As adults, they have drifted apart. Jimmy, whose criminal past cost him a stint in prison, now owns a neighborhood store. He and his second wife Annabeth (Laura Linney) have two little girls; he also has a 19-year-old daughter, Katie (Emmy Rossum), whose mother died while Jimmy was locked up.
(R: language, violence) Sean Penn, Tim Robbins, Kevin Bacon, Laura Linney, Marcia Gay Harden. Directed by Clint Eastwood. 137 minutes. AMC 20, Cinema 10, Danbarry Middletown, Great Escape 14, National Amusements, Rave West Chester Township.
Sean is a detective still agonizing over being deserted by his pregnant wife. Dave and his wife Celeste (Marica Gay Harden) have a little boy, whom Dave supports by working as a handyman.
When Katie is murdered, Sean and his partner Whitey (Laurence Fishburne) are assigned to the case. Their first suspect is Brendan (Thomas Guiry), the boy Katie dated in secret despite Jimmy's fierce disapproval.
But Dave is a suspect too; the night of the murder, he came home with blood on his hands and a questionable story about attacking a mugger.
There is far more at play here, however, than an ordinary police story.
The tragedy stirs up murky reservoirs of pain and doubt that work on each man in a different way. Under the pressure of memory and guilt and hunger for revenge, the solid ground below their feet begins to crumble.
Penn, Bacon and Robbins each perform with focus and discipline that add up to immense emotional power.

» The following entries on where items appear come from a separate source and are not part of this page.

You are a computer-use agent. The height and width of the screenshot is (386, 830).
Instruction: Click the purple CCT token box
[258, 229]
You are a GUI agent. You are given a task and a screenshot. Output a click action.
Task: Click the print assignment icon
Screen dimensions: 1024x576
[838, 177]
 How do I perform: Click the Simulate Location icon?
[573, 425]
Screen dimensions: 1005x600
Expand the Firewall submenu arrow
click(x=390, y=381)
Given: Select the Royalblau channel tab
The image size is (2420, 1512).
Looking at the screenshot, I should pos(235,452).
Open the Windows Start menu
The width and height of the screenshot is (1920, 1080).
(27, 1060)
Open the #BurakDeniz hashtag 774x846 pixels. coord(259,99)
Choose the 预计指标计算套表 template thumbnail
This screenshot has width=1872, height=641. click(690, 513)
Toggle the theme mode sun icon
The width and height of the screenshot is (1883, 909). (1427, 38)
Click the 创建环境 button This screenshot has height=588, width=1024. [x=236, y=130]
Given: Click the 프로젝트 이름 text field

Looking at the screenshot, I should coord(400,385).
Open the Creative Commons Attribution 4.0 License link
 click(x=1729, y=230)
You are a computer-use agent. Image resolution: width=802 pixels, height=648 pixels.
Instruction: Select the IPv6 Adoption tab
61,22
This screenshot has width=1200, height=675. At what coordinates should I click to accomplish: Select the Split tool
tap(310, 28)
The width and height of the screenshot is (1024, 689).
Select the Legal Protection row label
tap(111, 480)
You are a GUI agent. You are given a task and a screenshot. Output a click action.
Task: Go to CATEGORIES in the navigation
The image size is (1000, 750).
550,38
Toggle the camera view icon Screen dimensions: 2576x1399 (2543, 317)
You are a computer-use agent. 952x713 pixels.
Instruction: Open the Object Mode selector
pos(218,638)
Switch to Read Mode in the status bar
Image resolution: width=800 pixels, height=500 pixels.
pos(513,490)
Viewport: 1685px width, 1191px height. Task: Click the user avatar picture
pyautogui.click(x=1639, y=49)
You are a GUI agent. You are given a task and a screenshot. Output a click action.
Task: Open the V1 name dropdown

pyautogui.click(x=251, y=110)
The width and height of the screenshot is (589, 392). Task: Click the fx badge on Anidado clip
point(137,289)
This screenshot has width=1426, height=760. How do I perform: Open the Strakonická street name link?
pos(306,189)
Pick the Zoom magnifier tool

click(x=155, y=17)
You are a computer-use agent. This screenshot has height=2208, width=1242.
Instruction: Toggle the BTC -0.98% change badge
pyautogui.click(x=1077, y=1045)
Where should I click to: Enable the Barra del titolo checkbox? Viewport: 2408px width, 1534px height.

Robbins' finds reservoirs of heartbreaking poignancy in his tortured character, a man so damaged he finds comfort by sitting in the dark watching vampire movies. Penn, too, makes a fully human portrait of a man whose rage threatens to shred his soul.
Harden and Linney likewise rise to the material with painful and chilling work of precise craftsmanship.
The screenplay by Brian Helgeland, based on the novel by Dennis Lehane, sees with terrifying clarity the frailty of respectability. In Mystic River, the capacity for evil crouches just below the surface of a decent, traditional community, and when it breaks free, the infection strikes with brutality.
Eastwood understands every whisper of this story and frames it with restraint and confidence.
Mystic River recalls the majesty and sorrow of Eastwood's Unforgiven, but it stands firmly on its own as one of the year's most profoundly accomplished movies.